'There they are! In the King's name, stop!'
Ranulf and Bardolph fled. A crossbow bolt whirled past their heads. They had nearly reached the mouth of an alleyway when Bardolph suddenly groaned, flung his hands forward and crashed to the cobbles. Ranulf stopped and ran back.
'Don't leave me!' pleaded Bardolph. Ranulf let his hand run down the man's back and felt the cruel barb embedded at the base of his spine. 'The wound is grievous.' Ranulf looked despairingly across the square at the dark shapes hurrying towards him.
'Then don't leave me alive!' Bardolph wept. 'Please, Ranulf, do it! Do it now!'
He shook his sweat-soaked face and peered closer.
'Please!' Bardolph insisted. 'They'll keep me alive for weeks!'
Ranulf heard the slap of leather on the cobbles.
'Look!' he hissed. 'Look over there! We are safe!'
Bardolph painfully turned his head and Ranulf swiftly slit his throat, breathed a prayer and hurried into the shadows.
The forest had always stood there, the trees providing a canopy to shield the earth from the sky. Beneath this veil of greenness which stretched as far as the eye could see, the forest had witnessed murder as long as it had seen man himself.

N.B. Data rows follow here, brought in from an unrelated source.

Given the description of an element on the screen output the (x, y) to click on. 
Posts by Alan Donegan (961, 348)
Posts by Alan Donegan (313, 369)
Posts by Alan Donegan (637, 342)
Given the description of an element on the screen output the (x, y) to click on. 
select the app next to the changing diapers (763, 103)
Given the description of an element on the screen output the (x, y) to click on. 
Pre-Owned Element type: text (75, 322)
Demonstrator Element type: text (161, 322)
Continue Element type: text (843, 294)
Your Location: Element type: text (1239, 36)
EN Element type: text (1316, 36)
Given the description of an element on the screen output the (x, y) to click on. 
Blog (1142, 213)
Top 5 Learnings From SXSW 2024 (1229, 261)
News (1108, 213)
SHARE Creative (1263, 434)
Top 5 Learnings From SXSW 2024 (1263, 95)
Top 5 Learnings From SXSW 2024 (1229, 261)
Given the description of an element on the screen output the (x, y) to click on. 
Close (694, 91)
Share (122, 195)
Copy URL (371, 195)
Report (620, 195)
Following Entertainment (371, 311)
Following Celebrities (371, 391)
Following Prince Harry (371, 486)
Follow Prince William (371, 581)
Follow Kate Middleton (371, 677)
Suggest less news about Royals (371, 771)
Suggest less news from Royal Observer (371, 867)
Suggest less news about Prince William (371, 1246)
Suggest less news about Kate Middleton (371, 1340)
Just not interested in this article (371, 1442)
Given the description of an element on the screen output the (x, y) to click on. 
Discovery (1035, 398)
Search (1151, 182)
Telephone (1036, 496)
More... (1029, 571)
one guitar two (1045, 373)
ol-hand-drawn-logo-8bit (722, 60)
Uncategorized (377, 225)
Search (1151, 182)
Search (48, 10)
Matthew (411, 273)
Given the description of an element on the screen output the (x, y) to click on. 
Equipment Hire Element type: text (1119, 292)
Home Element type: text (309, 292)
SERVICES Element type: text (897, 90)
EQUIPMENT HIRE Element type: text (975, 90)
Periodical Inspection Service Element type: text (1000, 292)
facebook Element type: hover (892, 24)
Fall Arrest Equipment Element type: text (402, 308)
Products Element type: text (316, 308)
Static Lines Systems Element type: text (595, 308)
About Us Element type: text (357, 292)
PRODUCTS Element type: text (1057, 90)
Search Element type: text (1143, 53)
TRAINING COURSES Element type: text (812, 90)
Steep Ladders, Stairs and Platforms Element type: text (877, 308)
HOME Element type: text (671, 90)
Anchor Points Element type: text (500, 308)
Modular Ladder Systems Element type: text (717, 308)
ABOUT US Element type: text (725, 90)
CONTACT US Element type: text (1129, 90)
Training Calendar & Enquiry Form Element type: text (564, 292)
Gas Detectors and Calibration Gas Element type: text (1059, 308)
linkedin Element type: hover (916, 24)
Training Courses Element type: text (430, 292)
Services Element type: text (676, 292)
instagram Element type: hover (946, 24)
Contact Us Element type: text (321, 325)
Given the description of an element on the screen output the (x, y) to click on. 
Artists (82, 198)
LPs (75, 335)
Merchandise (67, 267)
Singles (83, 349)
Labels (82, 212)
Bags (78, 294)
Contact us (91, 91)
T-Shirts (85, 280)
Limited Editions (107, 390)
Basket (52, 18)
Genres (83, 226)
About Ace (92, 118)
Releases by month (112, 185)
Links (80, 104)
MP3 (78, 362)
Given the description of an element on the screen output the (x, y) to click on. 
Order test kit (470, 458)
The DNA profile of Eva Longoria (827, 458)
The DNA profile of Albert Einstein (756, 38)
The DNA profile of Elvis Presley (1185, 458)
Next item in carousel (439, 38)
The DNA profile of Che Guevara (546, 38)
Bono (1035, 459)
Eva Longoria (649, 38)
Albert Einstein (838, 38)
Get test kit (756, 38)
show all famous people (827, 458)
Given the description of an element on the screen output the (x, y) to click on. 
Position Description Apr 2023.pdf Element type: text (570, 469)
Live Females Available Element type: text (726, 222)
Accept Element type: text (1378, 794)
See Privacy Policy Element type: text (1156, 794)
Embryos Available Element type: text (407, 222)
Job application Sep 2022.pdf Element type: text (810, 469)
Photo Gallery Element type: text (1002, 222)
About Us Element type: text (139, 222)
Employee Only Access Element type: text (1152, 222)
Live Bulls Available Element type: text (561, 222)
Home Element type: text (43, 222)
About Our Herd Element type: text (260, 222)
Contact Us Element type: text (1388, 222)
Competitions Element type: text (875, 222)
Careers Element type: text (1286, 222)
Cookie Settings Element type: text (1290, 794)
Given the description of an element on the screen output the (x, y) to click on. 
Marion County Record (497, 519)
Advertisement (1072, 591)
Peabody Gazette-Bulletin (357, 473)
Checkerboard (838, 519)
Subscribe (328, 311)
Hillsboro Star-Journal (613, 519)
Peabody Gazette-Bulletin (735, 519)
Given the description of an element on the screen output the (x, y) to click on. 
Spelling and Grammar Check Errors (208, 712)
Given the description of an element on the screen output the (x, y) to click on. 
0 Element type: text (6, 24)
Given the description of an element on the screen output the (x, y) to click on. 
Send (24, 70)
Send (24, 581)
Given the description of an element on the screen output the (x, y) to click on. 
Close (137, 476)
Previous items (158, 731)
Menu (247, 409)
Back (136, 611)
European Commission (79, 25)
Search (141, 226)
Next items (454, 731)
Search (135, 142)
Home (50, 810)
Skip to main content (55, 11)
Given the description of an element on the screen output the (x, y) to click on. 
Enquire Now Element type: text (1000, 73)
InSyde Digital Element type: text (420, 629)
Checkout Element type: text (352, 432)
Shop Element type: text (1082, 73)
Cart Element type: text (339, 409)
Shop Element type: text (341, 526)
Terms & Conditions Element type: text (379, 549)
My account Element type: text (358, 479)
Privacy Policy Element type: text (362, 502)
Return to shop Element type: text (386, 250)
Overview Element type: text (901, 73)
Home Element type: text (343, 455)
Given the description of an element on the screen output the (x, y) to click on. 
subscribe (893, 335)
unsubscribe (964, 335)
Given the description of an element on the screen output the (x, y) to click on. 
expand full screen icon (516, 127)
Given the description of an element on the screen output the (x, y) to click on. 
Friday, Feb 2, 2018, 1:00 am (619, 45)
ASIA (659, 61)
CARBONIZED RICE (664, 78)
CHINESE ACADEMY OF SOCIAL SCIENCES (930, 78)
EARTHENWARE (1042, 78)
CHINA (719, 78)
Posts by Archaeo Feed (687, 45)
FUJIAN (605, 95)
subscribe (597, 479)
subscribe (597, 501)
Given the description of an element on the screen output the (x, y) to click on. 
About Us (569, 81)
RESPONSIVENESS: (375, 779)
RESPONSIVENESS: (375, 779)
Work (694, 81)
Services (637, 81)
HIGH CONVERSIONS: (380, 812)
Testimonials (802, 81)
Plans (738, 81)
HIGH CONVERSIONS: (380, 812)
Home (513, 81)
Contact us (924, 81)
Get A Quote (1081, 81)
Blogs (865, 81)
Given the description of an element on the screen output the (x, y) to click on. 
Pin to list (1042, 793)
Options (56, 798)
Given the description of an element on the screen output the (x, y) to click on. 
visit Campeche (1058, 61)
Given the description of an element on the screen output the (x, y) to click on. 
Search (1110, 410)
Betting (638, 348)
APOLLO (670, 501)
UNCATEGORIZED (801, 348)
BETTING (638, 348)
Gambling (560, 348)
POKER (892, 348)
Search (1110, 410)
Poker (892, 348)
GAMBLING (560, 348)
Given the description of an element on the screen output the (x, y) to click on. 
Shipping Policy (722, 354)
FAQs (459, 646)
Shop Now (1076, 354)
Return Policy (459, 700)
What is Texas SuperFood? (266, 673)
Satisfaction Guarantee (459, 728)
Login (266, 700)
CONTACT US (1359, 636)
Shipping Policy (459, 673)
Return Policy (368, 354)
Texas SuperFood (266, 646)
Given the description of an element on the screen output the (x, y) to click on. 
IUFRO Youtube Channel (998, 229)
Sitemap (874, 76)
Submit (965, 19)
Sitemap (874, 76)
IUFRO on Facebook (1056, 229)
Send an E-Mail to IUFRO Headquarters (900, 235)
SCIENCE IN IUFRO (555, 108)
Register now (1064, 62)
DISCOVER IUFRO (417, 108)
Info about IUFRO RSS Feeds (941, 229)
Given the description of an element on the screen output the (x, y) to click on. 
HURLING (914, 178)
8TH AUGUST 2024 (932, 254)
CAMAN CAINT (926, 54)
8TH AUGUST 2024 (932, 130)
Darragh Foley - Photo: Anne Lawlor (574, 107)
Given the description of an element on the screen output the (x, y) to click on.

First the small dark people who burnt their victims in hanging cages to atone their angry war gods or placate the great Earth Mother whose name should never be mentioned. They were replaced by more warlike men who hung their victims from oak or elm in sacrifices to Thor and one-eyed Woden. These, too, had gone to dust, supplanted by men who, though worshipping the white Christ, built temples to their own captains of power.
The trees had seen it all: the gnarled oak, the elm with its branches stooped with age. The forest was a dangerous place, a living thing, and through its green-dappled shadows slunk masked men who knew the secret paths and where to avoid the treacherous morass. Only a fool would wander from the beaten track which wound through Sherwood Forest, either north to Barnsleydale or south to Newark and the great road down to London.